*Work required*
The expected output is each entry, given again exactly.

*Records shown*

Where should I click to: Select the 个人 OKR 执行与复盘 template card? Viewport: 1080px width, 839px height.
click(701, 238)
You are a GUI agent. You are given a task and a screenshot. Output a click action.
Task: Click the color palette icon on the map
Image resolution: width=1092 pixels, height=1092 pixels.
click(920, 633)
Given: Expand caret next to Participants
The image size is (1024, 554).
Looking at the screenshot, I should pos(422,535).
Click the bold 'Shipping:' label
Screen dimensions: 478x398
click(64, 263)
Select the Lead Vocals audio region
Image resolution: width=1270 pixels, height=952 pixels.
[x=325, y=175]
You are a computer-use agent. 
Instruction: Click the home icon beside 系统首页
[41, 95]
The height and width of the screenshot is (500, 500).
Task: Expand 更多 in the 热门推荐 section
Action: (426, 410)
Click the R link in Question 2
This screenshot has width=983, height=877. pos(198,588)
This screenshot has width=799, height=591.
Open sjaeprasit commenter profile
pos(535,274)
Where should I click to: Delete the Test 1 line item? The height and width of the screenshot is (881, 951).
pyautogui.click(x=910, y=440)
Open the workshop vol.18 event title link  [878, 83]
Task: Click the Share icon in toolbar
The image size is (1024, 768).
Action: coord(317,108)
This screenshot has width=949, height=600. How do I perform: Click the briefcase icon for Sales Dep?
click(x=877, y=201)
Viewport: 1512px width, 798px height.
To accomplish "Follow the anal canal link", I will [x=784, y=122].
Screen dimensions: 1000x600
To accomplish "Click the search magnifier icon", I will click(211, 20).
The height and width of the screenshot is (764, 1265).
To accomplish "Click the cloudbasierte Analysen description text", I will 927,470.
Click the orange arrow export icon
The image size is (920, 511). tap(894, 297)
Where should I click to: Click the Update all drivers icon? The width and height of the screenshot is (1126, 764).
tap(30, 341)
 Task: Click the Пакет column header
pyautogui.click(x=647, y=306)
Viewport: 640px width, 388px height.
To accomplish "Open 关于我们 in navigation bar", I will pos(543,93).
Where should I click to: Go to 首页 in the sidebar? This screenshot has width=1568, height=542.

*Final answer*
Where should I click to: Select the 个人 OKR 执行与复盘 template card? Viewport: 1080px width, 839px height.
click(701, 238)
You are a GUI agent. You are given a task and a screenshot. Output a click action.
Task: Click the color palette icon on the map
Image resolution: width=1092 pixels, height=1092 pixels.
click(920, 633)
Given: Expand caret next to Participants
The image size is (1024, 554).
Looking at the screenshot, I should pos(422,535).
Click the bold 'Shipping:' label
Screen dimensions: 478x398
click(64, 263)
Select the Lead Vocals audio region
Image resolution: width=1270 pixels, height=952 pixels.
[x=325, y=175]
You are a computer-use agent. 
Instruction: Click the home icon beside 系统首页
[41, 95]
The height and width of the screenshot is (500, 500).
Task: Expand 更多 in the 热门推荐 section
Action: (426, 410)
Click the R link in Question 2
This screenshot has width=983, height=877. pos(198,588)
This screenshot has width=799, height=591.
Open sjaeprasit commenter profile
pos(535,274)
Where should I click to: Delete the Test 1 line item? The height and width of the screenshot is (881, 951).
pyautogui.click(x=910, y=440)
Open the workshop vol.18 event title link  [878, 83]
Task: Click the Share icon in toolbar
The image size is (1024, 768).
Action: coord(317,108)
This screenshot has width=949, height=600. How do I perform: Click the briefcase icon for Sales Dep?
click(x=877, y=201)
Viewport: 1512px width, 798px height.
To accomplish "Follow the anal canal link", I will [x=784, y=122].
Screen dimensions: 1000x600
To accomplish "Click the search magnifier icon", I will click(211, 20).
The height and width of the screenshot is (764, 1265).
To accomplish "Click the cloudbasierte Analysen description text", I will 927,470.
Click the orange arrow export icon
The image size is (920, 511). tap(894, 297)
Where should I click to: Click the Update all drivers icon? The width and height of the screenshot is (1126, 764).
tap(30, 341)
 Task: Click the Пакет column header
pyautogui.click(x=647, y=306)
Viewport: 640px width, 388px height.
To accomplish "Open 关于我们 in navigation bar", I will pos(543,93).
Where should I click to: Go to 首页 in the sidebar? This screenshot has width=1568, height=542.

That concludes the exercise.